TRY IT
Please set the lines down again exactly, from the top of the entries through the line that contains "Image resolution: width=1026".
BEGIN
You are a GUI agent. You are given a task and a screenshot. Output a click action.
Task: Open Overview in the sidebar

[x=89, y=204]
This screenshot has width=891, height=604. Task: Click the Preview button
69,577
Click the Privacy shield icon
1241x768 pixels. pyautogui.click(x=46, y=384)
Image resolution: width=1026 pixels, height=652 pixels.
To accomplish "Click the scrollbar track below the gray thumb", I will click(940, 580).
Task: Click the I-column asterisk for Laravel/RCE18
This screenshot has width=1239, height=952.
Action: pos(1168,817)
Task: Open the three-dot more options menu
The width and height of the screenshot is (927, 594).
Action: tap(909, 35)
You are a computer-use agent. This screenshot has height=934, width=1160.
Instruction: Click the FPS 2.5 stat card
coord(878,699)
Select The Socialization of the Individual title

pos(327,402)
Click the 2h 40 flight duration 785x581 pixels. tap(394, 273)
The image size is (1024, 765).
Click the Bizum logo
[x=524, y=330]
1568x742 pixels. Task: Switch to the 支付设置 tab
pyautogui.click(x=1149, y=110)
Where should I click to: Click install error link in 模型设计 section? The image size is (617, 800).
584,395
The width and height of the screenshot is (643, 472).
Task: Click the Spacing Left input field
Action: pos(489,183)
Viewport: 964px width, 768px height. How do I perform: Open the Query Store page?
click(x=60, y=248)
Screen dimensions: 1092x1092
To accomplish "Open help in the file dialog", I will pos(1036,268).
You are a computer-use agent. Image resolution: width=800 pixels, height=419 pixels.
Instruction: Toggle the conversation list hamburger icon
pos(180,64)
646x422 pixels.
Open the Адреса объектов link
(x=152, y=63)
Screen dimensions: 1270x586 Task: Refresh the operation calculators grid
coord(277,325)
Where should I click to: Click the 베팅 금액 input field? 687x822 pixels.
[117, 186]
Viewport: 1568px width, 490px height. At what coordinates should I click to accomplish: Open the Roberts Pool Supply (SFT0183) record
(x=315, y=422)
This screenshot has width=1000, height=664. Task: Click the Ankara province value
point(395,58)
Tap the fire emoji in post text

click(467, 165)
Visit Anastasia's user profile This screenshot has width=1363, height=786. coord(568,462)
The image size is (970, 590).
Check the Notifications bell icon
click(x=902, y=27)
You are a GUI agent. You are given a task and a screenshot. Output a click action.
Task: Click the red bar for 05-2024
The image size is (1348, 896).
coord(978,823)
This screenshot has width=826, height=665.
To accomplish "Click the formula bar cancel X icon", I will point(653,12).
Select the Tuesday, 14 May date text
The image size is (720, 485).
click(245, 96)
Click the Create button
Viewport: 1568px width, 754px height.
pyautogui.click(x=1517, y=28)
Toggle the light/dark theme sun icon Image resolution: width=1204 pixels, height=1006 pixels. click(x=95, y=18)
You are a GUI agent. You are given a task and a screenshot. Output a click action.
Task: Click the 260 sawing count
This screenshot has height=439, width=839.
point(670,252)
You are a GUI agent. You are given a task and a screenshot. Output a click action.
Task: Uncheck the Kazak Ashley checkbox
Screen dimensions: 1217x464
END
WORKED SOLUTION
You are a GUI agent. You are given a task and a screenshot. Output a click action.
Task: Open Overview in the sidebar

[x=89, y=204]
This screenshot has width=891, height=604. Task: Click the Preview button
69,577
Click the Privacy shield icon
1241x768 pixels. pyautogui.click(x=46, y=384)
Image resolution: width=1026 pixels, height=652 pixels.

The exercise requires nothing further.